Saluons tout d’abord l’éditeur de ce livre, éditeur discret autant que remarquable. Les éditions Cylibris furent en effet les premiers -bien avant 00h00– à proposer directement via Internet les ouvrages d’un nombre non négligeable de jeunes écrivains. Avec pour objectif de profiter de ce que la publication d’extraits de textes sur le réseau et l’impression numérique coûtent moins cher pour donner à des premiers romans la chance et la visibilité que la plupart des éditeurs « papiers » leur refusent (faute de vouloir prendre quelques risques). Le livre de Gérald Bronner, premier roman réussi d’un professeur de sociologie, appartient à cette catégorie. Remercions donc son éditeur de lui avoir donné la place qu’il mérite.

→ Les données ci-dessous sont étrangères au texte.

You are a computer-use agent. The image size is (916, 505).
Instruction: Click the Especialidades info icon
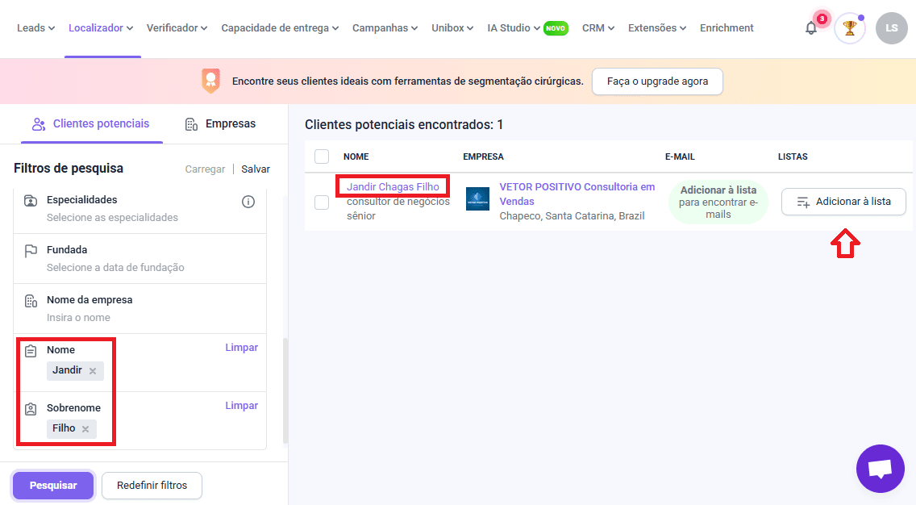(248, 202)
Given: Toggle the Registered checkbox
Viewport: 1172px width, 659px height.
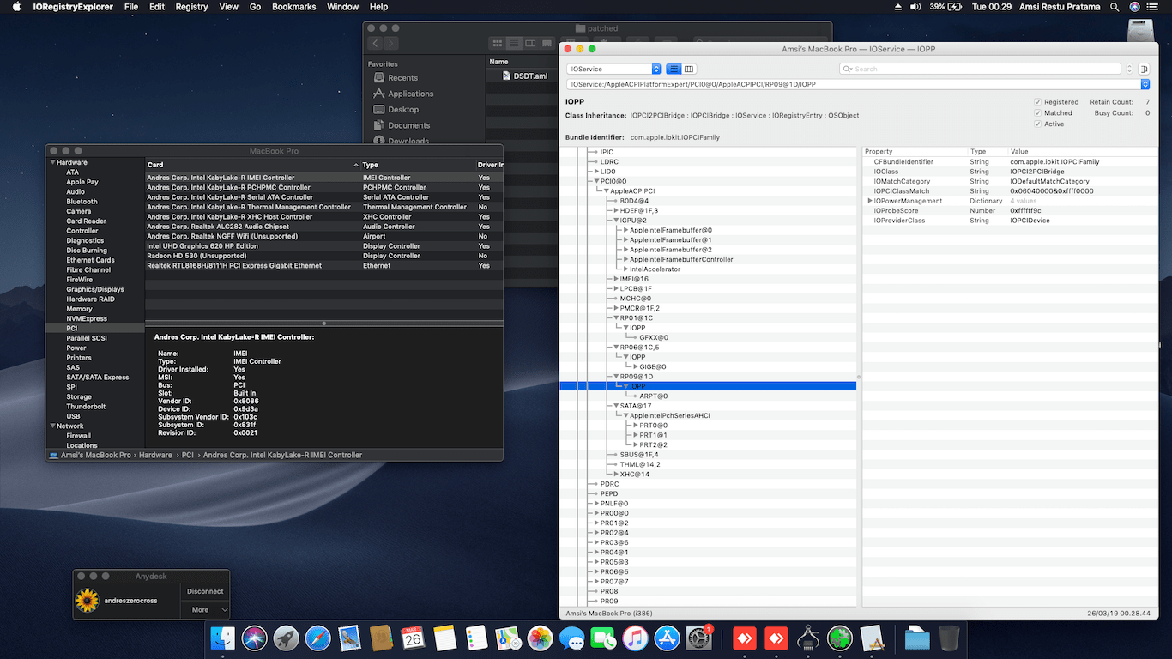Looking at the screenshot, I should tap(1037, 102).
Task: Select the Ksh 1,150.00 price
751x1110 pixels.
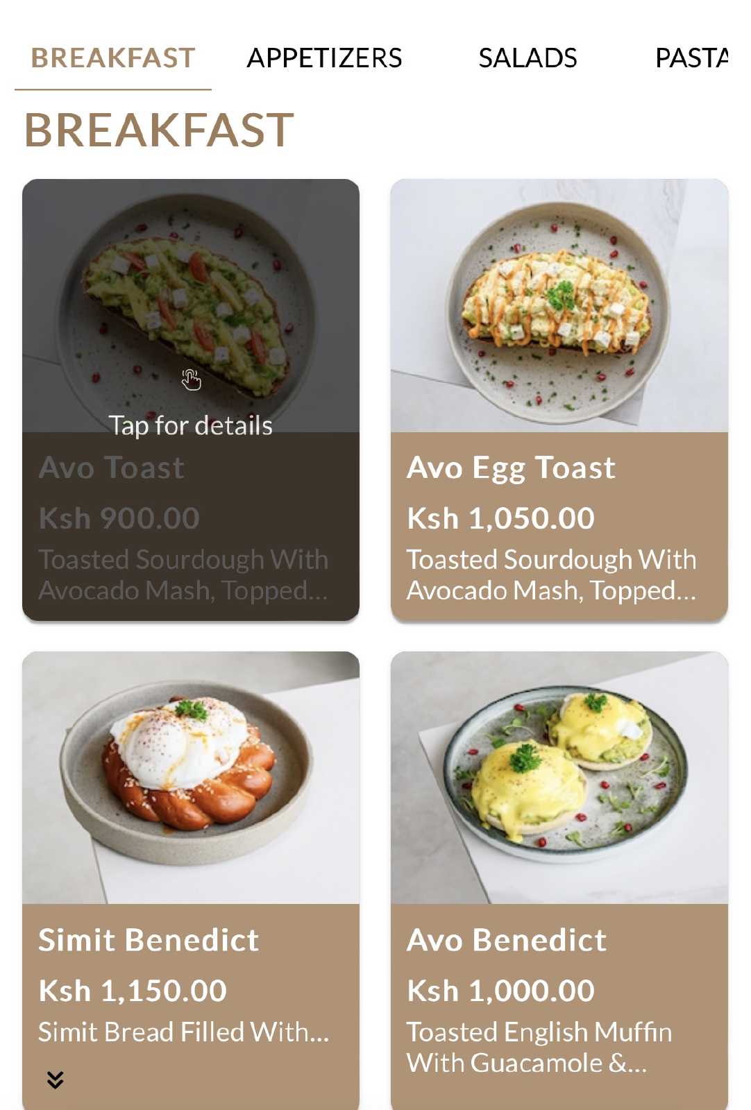Action: point(133,991)
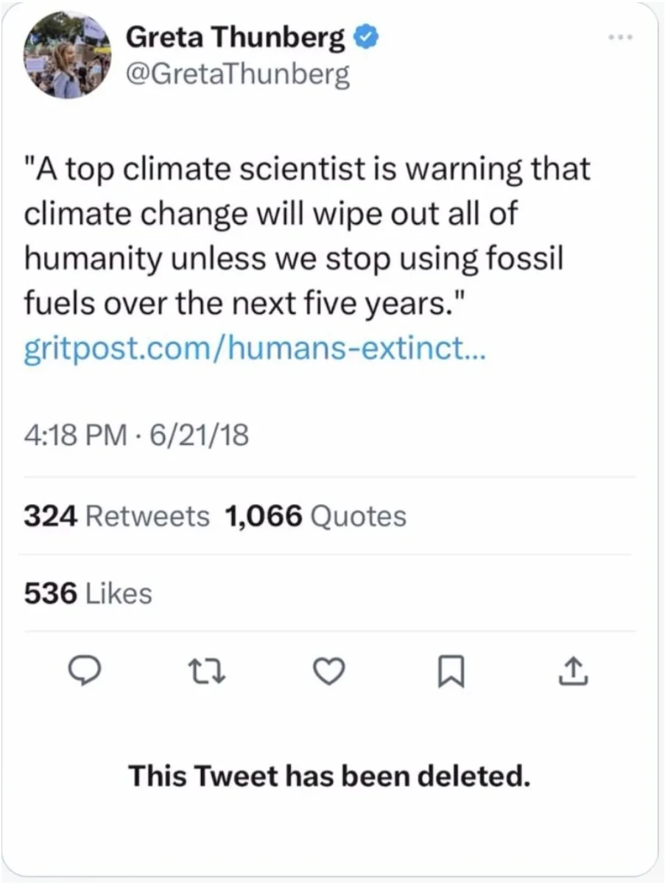This screenshot has height=884, width=665.
Task: View the 324 Retweets list
Action: (x=116, y=516)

Journal de l’Apocalypse se présente sous la forme du journal d’un adolescent comme les autres, banal en apparence, menant sa barque comme il le peut entre les conflits avec les parents, l’ennui au lycée, les amitiés et les premières filles. Rapidement néanmoins, une lame de folie s’insinue, dans son esprit comme dans le texte, transformant la narration d’une existence quotidienne en récit d’une guerre dont la fin n’est rien moins que celle du monde. Récit d’une Apocalypse bien différente mais tout aussi symbolique que celle qu’imaginait saint Jean. Le risque était grand, en choisissant une narration à la première personne, de ne pas parvenir à trouver l’équilibre entre les perceptions parfois paranoïaques, souvent hallucinatoires, du personnage, et la nécessité d’un récit construit avec subtilité et clairement mené. Gérald Bronner y parvient grâce à une écriture précise et dense, résolument moderne mais sans artifices ni exagérations. Le lecteur entre ainsi, dès le début du texte (malgré de toutes premières pages moins réussies), dans l’univers de l’adolescent en proie à des démons d’abord propres à son âge puis s’approchant, peu à peu, de ceux qui hantent les hommes, quels qu’ils soient.

Le narrateur croise deux filles dans la rue. « La première disait : « Imagine que le monde ne soit qu’un rêve… ». L’autre lui a répondu : « Je te raconte pas la gueule du rêve. » En prenant pour objectif de montrer que, derrière la sale gueule d’un rêve d’adolescent, se cache un entremêlement étonnant de phobies et de fantasmes, Gérald Bronner parvient à rendre compte, sans avoir l’air d’y toucher, simplement avec talent et imagination, de la complexité qui attend tout jeune homme à l’aube de son destin.